BEGIN Stored rows

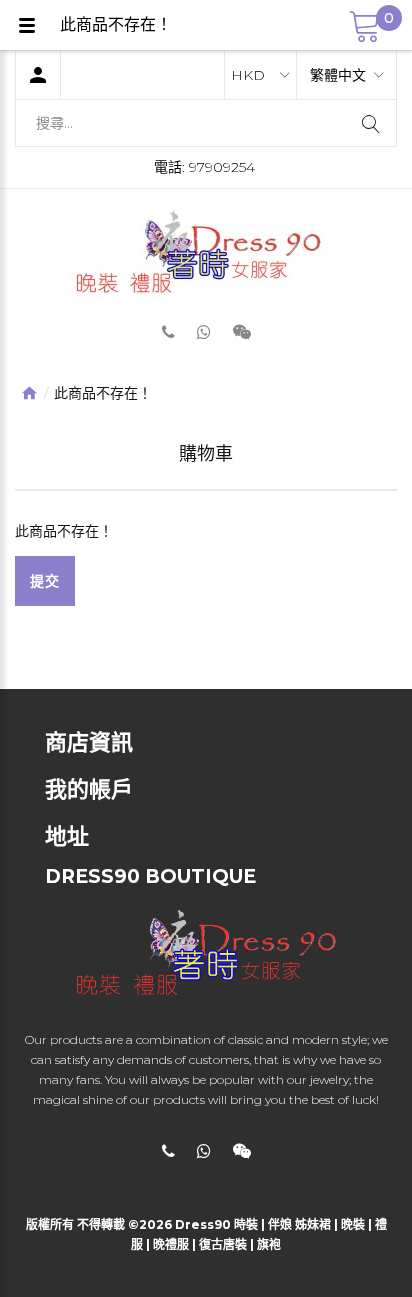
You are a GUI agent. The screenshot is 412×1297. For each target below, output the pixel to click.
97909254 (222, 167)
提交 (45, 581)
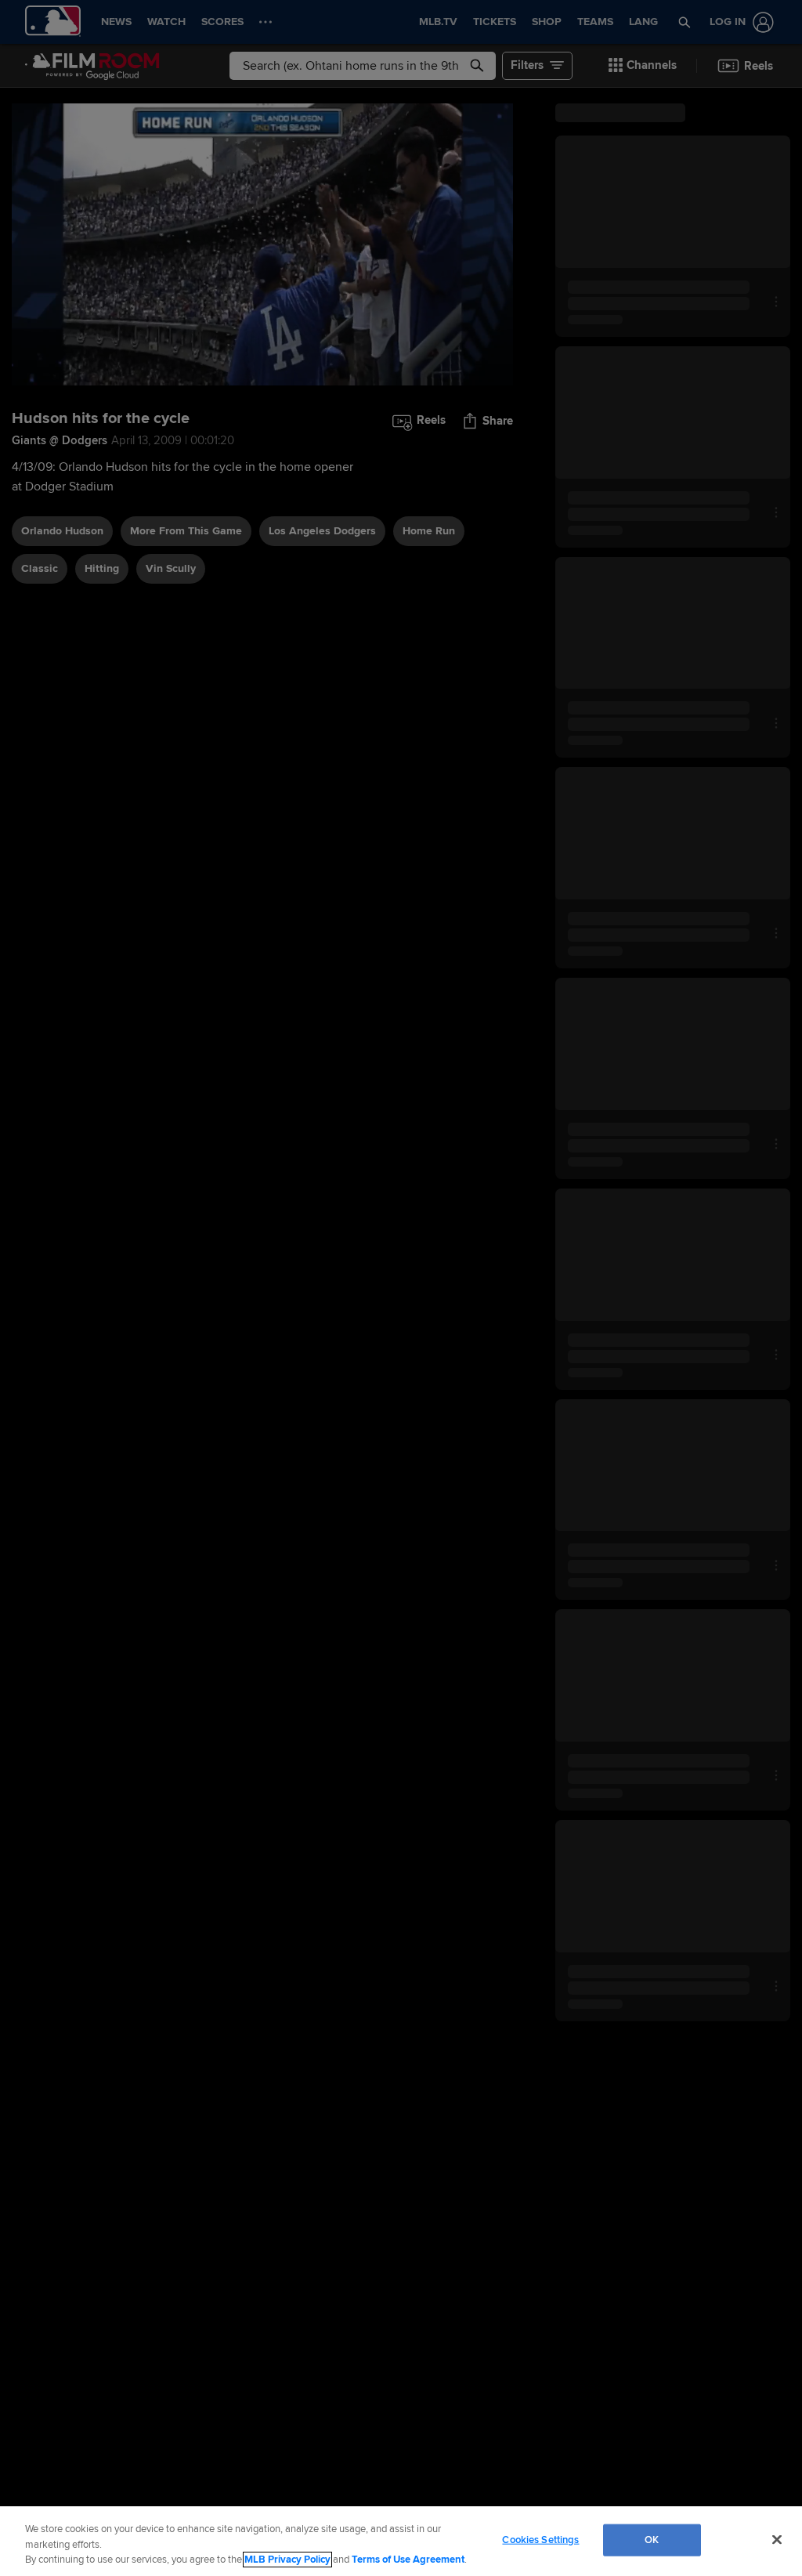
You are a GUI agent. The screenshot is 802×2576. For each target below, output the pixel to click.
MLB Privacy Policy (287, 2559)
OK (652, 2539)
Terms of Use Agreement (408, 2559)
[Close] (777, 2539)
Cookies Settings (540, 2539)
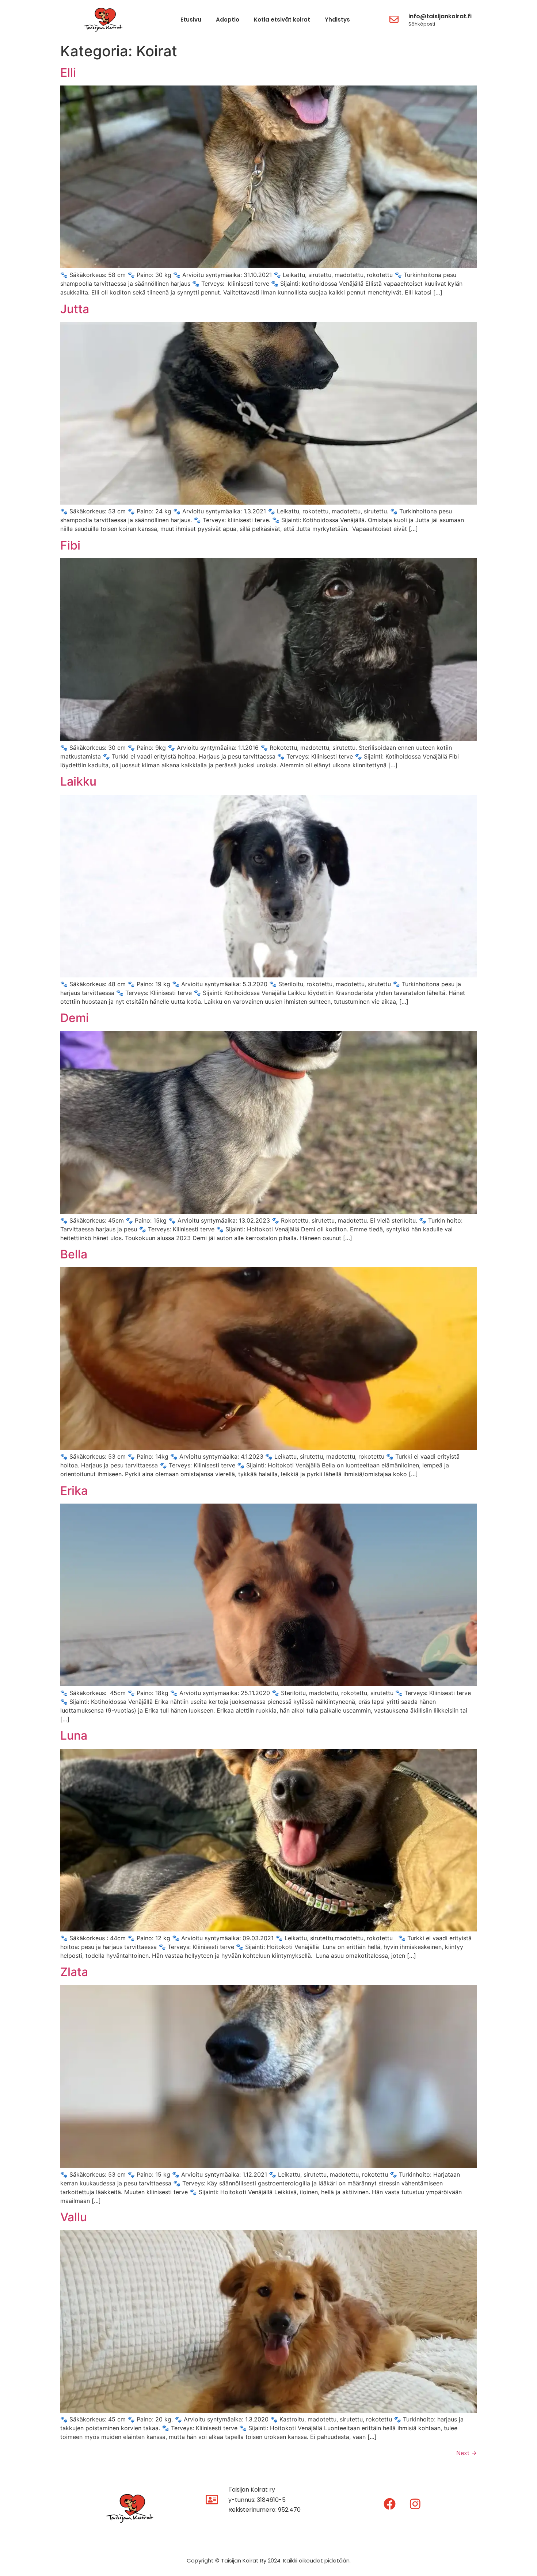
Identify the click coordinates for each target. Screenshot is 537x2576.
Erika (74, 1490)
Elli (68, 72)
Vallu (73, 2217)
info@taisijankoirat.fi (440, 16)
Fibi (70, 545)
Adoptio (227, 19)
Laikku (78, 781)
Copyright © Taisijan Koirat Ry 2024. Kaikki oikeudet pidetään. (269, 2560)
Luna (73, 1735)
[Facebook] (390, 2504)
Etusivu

END Stored rows

*Instructions for the task*.
Put every line of the data above into a numbered list, skipping any blank lines and leaving the pictures out.

*Final result*.
1. You are a GUI agent. The screenshot is 412×1297. For each target below, output the pixel to click.
2. 97909254 (222, 167)
3. 提交 (45, 581)
4. You are a GUI agent. The screenshot is 802×2576. For each target below, output the pixel to click.
5. MLB Privacy Policy (287, 2559)
6. OK (652, 2539)
7. Terms of Use Agreement (408, 2559)
8. [Close] (777, 2539)
9. Cookies Settings (540, 2539)
10. Identify the click coordinates for each target. Screenshot is 537x2576.
11. Erika (74, 1490)
12. Elli (68, 72)
13. Vallu (73, 2217)
14. info@taisijankoirat.fi (440, 16)
15. Fibi (70, 545)
16. Adoptio (227, 19)
17. Laikku (78, 781)
18. Copyright © Taisijan Koirat Ry 2024. Kaikki oikeudet pidetään. (269, 2560)
19. Luna (73, 1735)
20. [Facebook] (390, 2504)
21. Etusivu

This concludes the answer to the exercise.